--- Records ---

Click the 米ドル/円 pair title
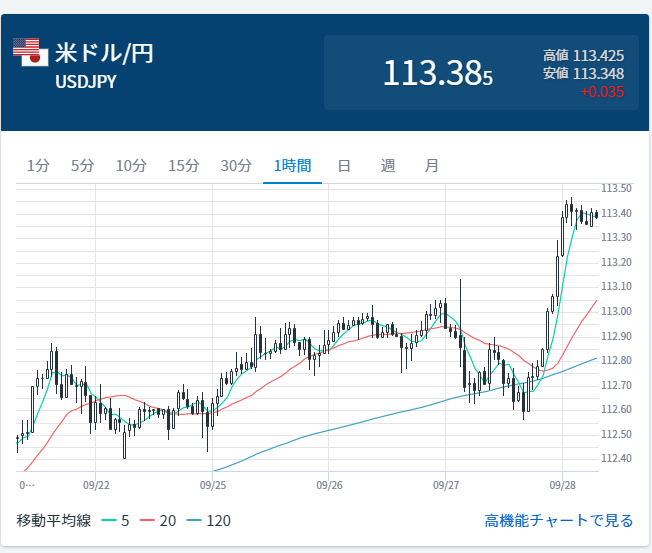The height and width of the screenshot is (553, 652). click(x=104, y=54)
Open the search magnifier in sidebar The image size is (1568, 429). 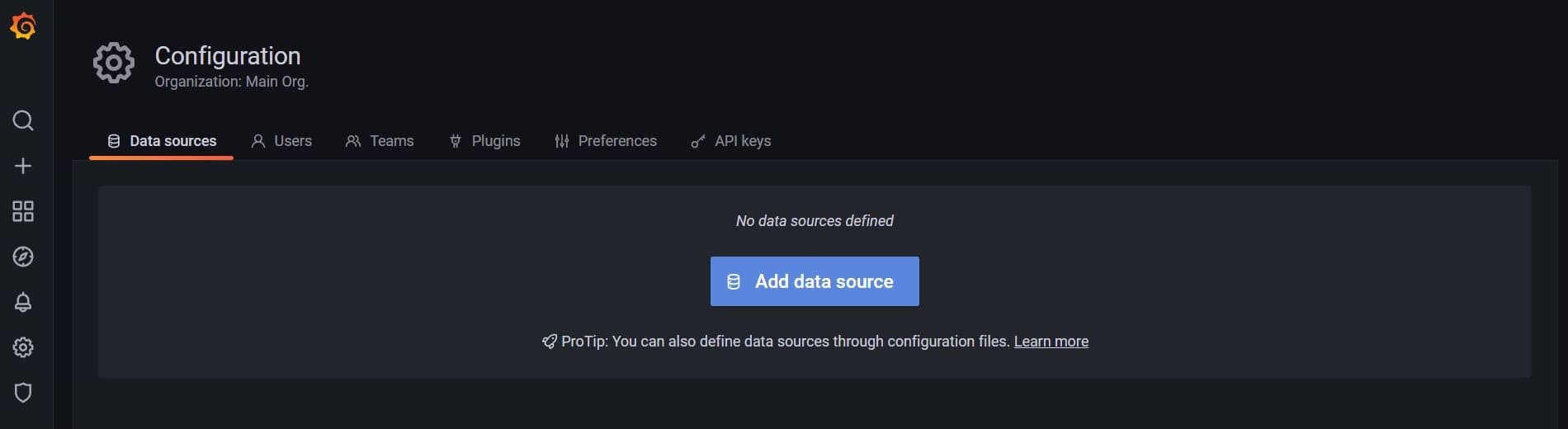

---
--- Records ---

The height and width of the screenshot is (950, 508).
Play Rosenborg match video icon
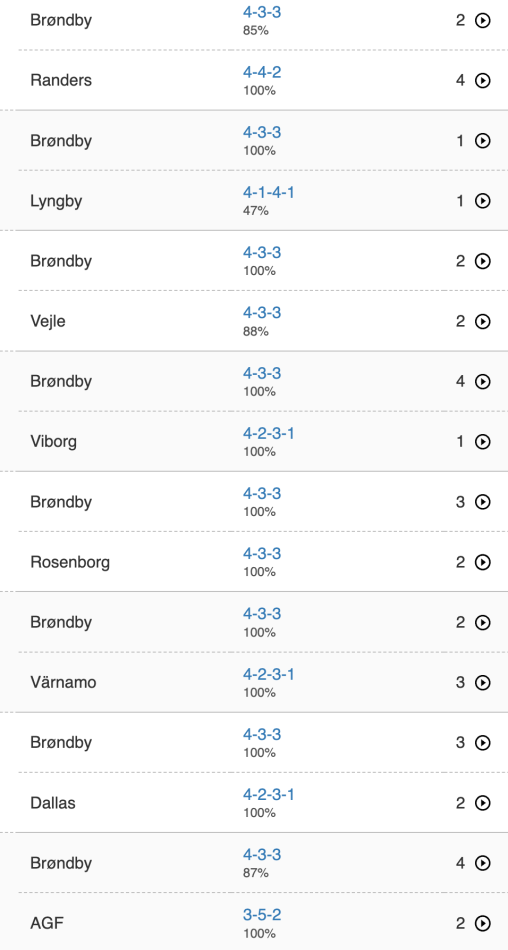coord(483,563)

---
--- Records ---

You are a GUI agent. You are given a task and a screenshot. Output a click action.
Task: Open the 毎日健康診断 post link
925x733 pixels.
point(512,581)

---

## What you will do
When copying from the data above, print only the lines from the line containing "Click the 米ドル/円 pair title" to the line containing "Open the search", exactly, and leave the pictures out.

## Your response
Click the 米ドル/円 pair title
The height and width of the screenshot is (553, 652). click(x=104, y=54)
Open the search magnifier in sidebar The image size is (1568, 429). 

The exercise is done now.